Chère Vanessa Springora,

Quelques heures après sa parution, votre livre, Le Consentement, était déjà en rupture de stock à la Fnac où je suis allée le chercher. Cela n’est sans doute jamais arrivé à un livre de Gabriel Matzneff, dont les ouvrages se sont vendus à 800 exemplaires, 3000 dans le meilleur des cas. Le nombre de ventes ne dit rien de la qualité d’un livre mais il se trouve que le vôtre mérite amplement le succès – je peux le dire après l’avoir finalement trouvé dans une Maison de la Presse et l’avoir lu d’un bout à l’autre avant la fin de la soirée.

Un livre doit être la hache qui brise la mer gelée en nous, a écrit Franz Kafka. C’est ce que fait le vôtre, et non pas seulement en ce nous qu’est chaque lectrice, chaque lecteur, mais en ce nous qui composons une société, ébranlée ces derniers jours par votre livre, éberluée du silence complice dont elle accompagna les livres de Matzneff pendant des décennies, du soutien encore très récent, voire réitéré ces jours-ci, de certains personnages de ce petit milieu littéraire que vous connaissez, éberluée de leur aveuglement et d’un certain aveuglement collectif sur les abus commis impunément par des figures de notables des lettres ou de la culture.

Merci pour ce dégel, donc. Votre livre est parfait, témoignage vivant et poignant sans pathos ; et j’espère que sa publication finira de vous libérer de l’emprise inique exercée par cet adulte manipulateur, avec le consentement au moins passif de son et de votre entourage. Je vois avec tristesse, à vous lire, combien il est plus difficile de se rétablir d’une telle agression lorsqu’on l’a vécue dans son enfance ou son adolescence. J’ai eu aussi à supporter et combattre les agissements et les manipulations d’abuseurs de Saint-Germain-des-Prés, mais je n’étais plus une enfant depuis longtemps et je n’ai pas eu à souffrir de savoir que tel ou tel prédateur intellectuel prétendait me peindre dans tel ou tel ouvrage, car j’étais assez aguerrie spirituellement pour savoir que ces portraits n’étaient en rien les miens et qu’ils ne comptaient pas. Je me permets de vous le dire : ce n’est pas ce qu’a écrit Matzneff sur vous qui compte, ce ne sont pas non plus les lettres que vous lui avez envoyées et qu’il reproduit – puisque, vous l’expliquez très bien, ces lettres ne faisaient que remplir une sorte de cahier des charges de la lettre littéraire telle que Matzneff, bien peu inventif, la voulait. Ce qui compte, c’est votre parole à vous. Votre livre, plus fort que tous ceux de Matzneff réunis et d’ailleurs déjà tombés dans l’oubli. Votre désir de découper en confetti les écrits de Matzneff vous fait sans doute un inutile mal. Pour ma part, je me suis contentée de jeter à la poubelle (celle des ordures ordinaires, pas celle des recyclables) les livres qui ne méritaient pas d’autre sort à mes yeux.

-- DONNÉES EXTRAITES --
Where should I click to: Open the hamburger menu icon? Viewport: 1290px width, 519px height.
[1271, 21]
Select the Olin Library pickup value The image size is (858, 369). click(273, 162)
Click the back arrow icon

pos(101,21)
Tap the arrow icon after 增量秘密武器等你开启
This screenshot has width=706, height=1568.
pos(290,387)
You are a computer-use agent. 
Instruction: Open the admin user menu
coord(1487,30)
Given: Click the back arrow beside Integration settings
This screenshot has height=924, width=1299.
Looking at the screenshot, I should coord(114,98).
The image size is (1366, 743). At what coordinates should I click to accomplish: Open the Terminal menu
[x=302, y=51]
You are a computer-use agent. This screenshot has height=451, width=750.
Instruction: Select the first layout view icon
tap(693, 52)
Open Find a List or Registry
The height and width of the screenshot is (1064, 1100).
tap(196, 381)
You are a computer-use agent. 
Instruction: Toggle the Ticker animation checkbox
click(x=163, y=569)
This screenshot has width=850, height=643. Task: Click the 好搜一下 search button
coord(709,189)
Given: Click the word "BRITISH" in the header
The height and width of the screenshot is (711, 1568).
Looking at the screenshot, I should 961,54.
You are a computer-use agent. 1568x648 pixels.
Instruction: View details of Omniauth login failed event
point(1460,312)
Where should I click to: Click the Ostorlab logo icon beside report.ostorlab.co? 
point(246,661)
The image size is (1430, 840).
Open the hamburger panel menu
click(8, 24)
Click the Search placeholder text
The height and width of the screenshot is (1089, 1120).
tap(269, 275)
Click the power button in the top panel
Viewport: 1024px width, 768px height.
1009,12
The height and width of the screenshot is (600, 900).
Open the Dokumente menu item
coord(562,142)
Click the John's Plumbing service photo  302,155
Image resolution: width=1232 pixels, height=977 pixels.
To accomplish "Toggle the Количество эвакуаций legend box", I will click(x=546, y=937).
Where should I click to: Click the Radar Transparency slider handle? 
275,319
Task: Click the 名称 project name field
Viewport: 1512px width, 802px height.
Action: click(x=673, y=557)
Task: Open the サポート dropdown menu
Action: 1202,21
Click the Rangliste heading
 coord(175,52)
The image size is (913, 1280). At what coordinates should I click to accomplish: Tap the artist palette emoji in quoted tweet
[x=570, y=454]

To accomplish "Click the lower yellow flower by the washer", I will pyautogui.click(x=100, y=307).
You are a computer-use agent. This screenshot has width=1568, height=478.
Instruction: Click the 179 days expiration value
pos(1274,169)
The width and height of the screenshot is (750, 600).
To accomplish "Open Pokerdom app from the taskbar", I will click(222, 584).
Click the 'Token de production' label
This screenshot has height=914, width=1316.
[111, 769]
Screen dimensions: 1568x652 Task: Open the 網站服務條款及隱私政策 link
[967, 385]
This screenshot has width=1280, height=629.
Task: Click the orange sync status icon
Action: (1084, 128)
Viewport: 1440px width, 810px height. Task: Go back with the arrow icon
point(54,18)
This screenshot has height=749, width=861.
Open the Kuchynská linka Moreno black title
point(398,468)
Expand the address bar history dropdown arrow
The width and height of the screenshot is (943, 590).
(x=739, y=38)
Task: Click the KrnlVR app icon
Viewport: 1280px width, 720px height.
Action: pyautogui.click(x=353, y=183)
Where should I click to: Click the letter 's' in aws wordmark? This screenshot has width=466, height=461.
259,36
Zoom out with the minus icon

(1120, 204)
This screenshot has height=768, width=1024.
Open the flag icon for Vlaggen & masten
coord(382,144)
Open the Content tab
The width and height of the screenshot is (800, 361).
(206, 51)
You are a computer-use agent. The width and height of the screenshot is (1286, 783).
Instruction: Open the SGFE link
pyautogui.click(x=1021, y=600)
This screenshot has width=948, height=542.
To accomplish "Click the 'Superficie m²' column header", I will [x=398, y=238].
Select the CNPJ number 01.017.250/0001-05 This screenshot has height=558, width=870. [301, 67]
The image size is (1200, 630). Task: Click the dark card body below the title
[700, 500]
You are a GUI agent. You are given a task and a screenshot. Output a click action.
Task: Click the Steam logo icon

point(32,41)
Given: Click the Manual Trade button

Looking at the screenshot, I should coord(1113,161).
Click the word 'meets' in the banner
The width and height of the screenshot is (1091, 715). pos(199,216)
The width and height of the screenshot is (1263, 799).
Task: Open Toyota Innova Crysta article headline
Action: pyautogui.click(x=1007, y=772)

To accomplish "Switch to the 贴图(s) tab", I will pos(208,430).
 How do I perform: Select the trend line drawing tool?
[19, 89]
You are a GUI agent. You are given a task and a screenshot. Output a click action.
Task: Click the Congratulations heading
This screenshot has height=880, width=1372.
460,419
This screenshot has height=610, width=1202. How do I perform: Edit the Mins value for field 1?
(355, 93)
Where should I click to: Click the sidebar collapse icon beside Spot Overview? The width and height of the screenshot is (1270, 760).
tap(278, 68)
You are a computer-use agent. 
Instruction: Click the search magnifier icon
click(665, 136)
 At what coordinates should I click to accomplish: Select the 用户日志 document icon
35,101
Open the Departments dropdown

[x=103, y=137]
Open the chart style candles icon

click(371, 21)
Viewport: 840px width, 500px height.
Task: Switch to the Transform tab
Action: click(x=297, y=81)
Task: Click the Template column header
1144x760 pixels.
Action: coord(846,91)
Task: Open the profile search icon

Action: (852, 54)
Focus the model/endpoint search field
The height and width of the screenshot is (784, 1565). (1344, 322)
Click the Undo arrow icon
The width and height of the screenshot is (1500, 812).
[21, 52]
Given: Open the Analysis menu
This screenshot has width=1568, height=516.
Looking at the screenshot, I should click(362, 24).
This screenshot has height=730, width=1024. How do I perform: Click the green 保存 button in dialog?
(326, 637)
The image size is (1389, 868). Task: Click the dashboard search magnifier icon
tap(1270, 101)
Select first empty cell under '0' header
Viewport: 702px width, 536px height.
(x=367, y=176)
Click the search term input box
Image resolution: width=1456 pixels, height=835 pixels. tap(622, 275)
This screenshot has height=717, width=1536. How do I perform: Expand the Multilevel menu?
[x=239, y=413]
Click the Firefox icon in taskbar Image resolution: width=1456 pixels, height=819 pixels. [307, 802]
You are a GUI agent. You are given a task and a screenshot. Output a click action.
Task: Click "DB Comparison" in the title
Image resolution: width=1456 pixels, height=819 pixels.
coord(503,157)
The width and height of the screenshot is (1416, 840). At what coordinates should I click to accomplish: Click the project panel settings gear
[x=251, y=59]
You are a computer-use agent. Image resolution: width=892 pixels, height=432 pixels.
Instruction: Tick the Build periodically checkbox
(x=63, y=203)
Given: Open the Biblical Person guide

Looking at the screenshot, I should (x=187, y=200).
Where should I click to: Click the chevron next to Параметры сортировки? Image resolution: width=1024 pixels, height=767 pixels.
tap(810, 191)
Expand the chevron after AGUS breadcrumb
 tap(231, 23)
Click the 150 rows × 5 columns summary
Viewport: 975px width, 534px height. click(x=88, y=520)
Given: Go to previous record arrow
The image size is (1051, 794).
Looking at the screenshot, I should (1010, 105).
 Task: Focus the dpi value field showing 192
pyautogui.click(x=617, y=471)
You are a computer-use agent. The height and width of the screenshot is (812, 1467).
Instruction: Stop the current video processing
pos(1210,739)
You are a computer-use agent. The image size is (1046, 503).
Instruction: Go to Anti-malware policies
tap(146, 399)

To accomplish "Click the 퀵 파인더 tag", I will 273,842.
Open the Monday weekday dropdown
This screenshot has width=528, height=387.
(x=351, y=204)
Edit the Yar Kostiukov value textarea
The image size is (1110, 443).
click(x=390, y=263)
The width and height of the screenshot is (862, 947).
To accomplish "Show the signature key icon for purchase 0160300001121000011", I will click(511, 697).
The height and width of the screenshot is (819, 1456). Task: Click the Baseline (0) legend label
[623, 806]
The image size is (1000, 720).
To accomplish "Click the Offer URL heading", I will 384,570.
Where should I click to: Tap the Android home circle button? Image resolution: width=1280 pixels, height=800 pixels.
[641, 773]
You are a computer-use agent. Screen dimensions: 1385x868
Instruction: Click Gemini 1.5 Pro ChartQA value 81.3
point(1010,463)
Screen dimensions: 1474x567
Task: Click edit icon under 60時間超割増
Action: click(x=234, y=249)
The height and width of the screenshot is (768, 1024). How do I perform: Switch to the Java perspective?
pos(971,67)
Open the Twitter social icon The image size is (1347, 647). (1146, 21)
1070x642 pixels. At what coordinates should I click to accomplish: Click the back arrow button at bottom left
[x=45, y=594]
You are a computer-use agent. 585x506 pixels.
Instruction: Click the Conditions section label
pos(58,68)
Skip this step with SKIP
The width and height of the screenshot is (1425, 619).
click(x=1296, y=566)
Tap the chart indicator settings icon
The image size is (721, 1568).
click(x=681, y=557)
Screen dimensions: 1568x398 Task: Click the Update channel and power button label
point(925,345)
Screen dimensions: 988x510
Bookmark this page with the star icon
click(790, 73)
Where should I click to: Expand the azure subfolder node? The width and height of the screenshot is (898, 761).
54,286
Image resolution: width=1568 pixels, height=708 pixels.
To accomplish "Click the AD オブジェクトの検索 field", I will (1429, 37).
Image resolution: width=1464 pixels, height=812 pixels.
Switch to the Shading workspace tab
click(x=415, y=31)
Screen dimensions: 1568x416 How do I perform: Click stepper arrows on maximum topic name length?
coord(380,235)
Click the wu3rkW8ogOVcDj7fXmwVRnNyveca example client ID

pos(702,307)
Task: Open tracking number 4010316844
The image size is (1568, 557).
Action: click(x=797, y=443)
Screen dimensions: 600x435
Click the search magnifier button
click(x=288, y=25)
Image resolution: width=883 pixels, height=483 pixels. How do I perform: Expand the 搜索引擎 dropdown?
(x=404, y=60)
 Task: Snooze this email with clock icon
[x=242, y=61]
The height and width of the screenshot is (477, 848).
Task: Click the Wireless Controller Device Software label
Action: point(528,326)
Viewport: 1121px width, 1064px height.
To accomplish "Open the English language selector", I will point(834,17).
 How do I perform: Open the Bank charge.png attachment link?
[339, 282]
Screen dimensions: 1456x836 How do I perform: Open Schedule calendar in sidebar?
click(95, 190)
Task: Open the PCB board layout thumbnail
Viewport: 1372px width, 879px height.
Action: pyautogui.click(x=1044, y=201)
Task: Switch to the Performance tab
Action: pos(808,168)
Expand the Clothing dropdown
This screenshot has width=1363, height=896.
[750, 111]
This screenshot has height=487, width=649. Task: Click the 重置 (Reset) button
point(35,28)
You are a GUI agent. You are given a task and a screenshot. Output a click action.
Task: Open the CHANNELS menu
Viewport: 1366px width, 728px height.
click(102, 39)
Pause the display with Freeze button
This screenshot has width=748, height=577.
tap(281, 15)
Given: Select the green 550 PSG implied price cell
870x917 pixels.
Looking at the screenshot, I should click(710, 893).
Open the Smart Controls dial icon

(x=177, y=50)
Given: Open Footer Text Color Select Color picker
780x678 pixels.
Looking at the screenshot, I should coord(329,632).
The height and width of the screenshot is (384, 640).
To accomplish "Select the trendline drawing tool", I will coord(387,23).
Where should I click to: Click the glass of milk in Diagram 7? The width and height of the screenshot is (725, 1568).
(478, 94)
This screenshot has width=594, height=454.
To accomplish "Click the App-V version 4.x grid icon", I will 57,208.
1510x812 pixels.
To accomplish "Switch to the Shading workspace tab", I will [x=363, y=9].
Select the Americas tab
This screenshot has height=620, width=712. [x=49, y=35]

-- CONSIGNE 1 --
Répondez d'après la lettre adressée à Vanessa Springora :
(a) Dans quelle enseigne le livre était-il déjà en rupture de stock quelques heures après sa parution ?
(b) À quel écrivain la lettre attribue-t-elle la phrase sur la hache qui brise la mer gelée en nous ?
(c) Dans quelle poubelle les livres jugés indignes d'un autre sort ont-ils été jetés ?
-- CONSIGNE 2 --
Recopiez le passage de la lettre adressée à Vanessa Springora qui commence par « Un livre doit » et se poursuit jusqu'à « de la culture. ».

-- CORRIGÉ 1 --
(a) À la Fnac.
(b) À Franz Kafka.
(c) Dans celle des ordures ordinaires, pas celle des recyclables.

-- CORRIGÉ 2 --
Un livre doit être la hache qui brise la mer gelée en nous, a écrit Franz Kafka. C’est ce que fait le vôtre, et non pas seulement en ce nous qu’est chaque lectrice, chaque lecteur, mais en ce nous qui composons une société, ébranlée ces derniers jours par votre livre, éberluée du silence complice dont elle accompagna les livres de Matzneff pendant des décennies, du soutien encore très récent, voire réitéré ces jours-ci, de certains personnages de ce petit milieu littéraire que vous connaissez, éberluée de leur aveuglement et d’un certain aveuglement collectif sur les abus commis impunément par des figures de notables des lettres ou de la culture.